Jason switched up his style frequently to keep the messenger on edge, not knowing how he would face her next. One moment he was fighting at the limits of her reach and the next dashing in past the long hafts of her axes. A backflip kick to the chin led into a more acrobatic style, leading her on a merry dance through the levelled buildings of the entertainment district.
At first, it worked. The impetuousness of youth quickly had her frustrated and making mistakes, although Jason failed to capitalise. The weakness of his over-elaborate approach meant that he wasn’t landing the kind of heavy, repeated hits required to take down a silver-ranker. They were extremely tough and healed fast, making a victory without powers to amplify damage hard to achieve.
Jason’s failure to do significant damage turned the balance of the fight against him. While Tera was young, she had been fighting her entire life, giving her triple Jason's combat experience, at least in years. Once her mind settled, she realised his flaws and that she did not share them. Her vicious weapons and straightforward style were built around winning this kind of fight.
Jason realised that he needed to stop getting caught up in flights of fancy about how to fight. Time and again, Rufus had told him that there were times when all the tricks in the world didn't matter. Sometimes it was about the willingness to be brutal and the resolve to endure brutality. Some fights couldn't be danced around or subverted. Sometimes you had to stand up, takes the hits and hit back harder.

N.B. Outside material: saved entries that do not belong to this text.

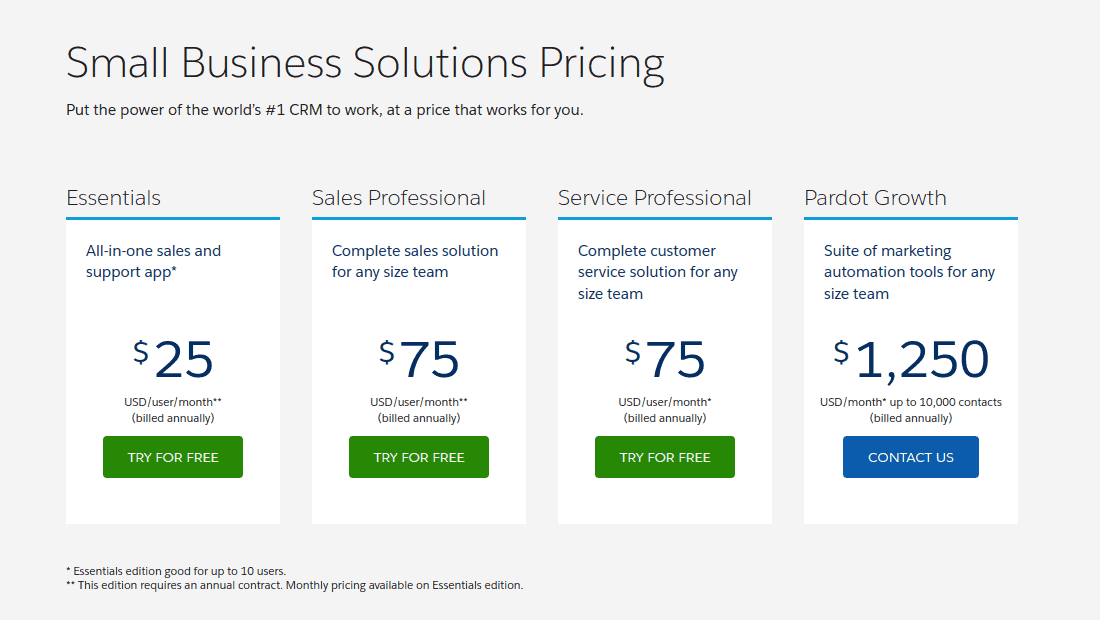The width and height of the screenshot is (1100, 620).
Task: Click the Small Business Solutions Pricing title
Action: click(x=365, y=64)
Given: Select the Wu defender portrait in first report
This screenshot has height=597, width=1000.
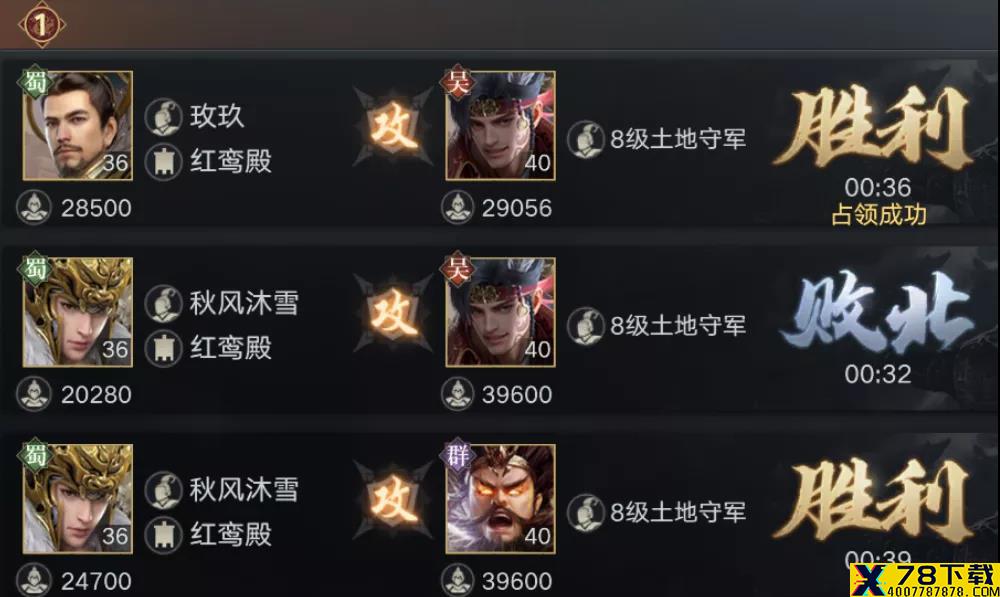Looking at the screenshot, I should coord(500,125).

When he finally accepted this, the tenor of the fight changed. Jason faced off against Tera inside what he guessed had once been a tavern. It seemed like it had been an open space but too little remained to tell. What was left of the walls wasn't even as tall as he was, barring a chimney that threatened to crumble at any moment. Outside, what had once been a street was now a pit dug by monsters trying to drill into the bunker below.
Jason and Tera started wailing on each other with their weapons. Tera’s serrated axes and gauntlet blades were brutal and flesh-tearing, while Jason’s was refined and elegant. The sword had its powers suppressed, leaving the runes running down the black blade in their basic white. Even so, it remained a masterful weapon of near-limitless potential, forged by Gary with the assistance of his diamond-rank mentor. It was a sword whose construction was guided by the power of Jason’s soul flowing through it, making for the ideal melding of wielder and weapon.
The duel had become simple and savage, painting both combatants in their own and each other’s blood. Tera's twin axes were suited to this kind of fight and had torn ragged gashes in Jason's flesh. In their brutal stand-up fight, she had taken the early advantage because of her weapons, but she felt that start to shift. Her axes had taken a beating from Jason's sword, with heavy nicks and even losing some of the edge serrations.
As the fight was a marathon, rather than a sprint, she was forced to be less aggressive with her weapons. Jason's sword, on the other hand, was marred only by blood. Whether clashing blade to blade, slicing through her tough armour or missing and striking a wall, nothing left so much as a scratch on the blade. This allowed Jason to continue being as aggressive as he liked.
Even though she had to be mindful of her weapons, Tera continued the exchange of relentless attacks. She and Jason both grew more savage, striving to inflict damage faster than natural silver-rank healing could undo it. Like lumberjacks hand-sawing a tree, they fell into a rhythm of attack and counter-attack until they were both torn and ragged.
Tera’s armour was all but ribbons, the skin beneath it not much batter. Jason was, if anything, worse for not having armour in the first place. The love hearts on his boxer shorts were now invisible, the white cloth soaked entirely red.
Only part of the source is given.